(Records from a dataset)
=== Section Start ===

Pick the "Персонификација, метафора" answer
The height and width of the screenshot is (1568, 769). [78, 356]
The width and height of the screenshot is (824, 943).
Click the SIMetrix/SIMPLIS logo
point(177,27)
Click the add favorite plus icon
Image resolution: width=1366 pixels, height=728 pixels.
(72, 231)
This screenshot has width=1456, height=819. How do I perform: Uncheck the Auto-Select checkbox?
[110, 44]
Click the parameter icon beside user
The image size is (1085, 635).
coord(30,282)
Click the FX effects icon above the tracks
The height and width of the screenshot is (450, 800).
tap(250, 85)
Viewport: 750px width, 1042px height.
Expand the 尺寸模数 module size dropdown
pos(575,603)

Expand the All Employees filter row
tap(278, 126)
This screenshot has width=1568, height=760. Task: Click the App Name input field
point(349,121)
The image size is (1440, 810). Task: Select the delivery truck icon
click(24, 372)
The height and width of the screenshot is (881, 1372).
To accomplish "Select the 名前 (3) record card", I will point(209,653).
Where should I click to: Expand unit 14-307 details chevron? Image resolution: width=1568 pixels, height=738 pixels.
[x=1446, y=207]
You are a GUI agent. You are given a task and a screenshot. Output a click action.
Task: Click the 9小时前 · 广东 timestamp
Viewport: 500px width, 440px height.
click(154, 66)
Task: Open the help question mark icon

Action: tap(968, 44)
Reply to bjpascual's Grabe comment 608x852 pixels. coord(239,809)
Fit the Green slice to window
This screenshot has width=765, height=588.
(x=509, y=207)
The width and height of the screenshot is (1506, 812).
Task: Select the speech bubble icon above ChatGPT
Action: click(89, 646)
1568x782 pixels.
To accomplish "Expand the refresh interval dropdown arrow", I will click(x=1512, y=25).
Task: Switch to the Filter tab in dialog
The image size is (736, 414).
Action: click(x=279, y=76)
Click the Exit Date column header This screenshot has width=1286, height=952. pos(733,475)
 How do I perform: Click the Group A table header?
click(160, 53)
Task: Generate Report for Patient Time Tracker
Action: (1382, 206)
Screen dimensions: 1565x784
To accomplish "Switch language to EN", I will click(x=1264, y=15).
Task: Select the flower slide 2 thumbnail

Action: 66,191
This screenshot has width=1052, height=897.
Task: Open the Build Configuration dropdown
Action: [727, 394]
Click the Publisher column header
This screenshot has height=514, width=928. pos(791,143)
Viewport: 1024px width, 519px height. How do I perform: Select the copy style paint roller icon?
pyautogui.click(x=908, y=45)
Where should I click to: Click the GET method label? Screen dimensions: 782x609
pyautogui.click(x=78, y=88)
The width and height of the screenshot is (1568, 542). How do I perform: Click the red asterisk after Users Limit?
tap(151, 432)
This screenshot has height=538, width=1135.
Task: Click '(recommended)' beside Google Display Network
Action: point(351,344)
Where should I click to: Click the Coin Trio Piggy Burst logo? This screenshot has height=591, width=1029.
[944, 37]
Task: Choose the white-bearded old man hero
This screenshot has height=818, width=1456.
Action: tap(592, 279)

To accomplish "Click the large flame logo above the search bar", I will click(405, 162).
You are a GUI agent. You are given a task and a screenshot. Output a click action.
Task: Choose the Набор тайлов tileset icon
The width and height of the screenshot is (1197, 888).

=== Section End ===

**Instructions to follow:**
Copy all the lines above that hold the string "will".

**Answer space:**
To accomplish "Select the 名前 (3) record card", I will point(209,653).
To accomplish "Expand the refresh interval dropdown arrow", I will click(x=1512, y=25).
To accomplish "Switch language to EN", I will click(x=1264, y=15).
To accomplish "Click the large flame logo above the search bar", I will click(405, 162).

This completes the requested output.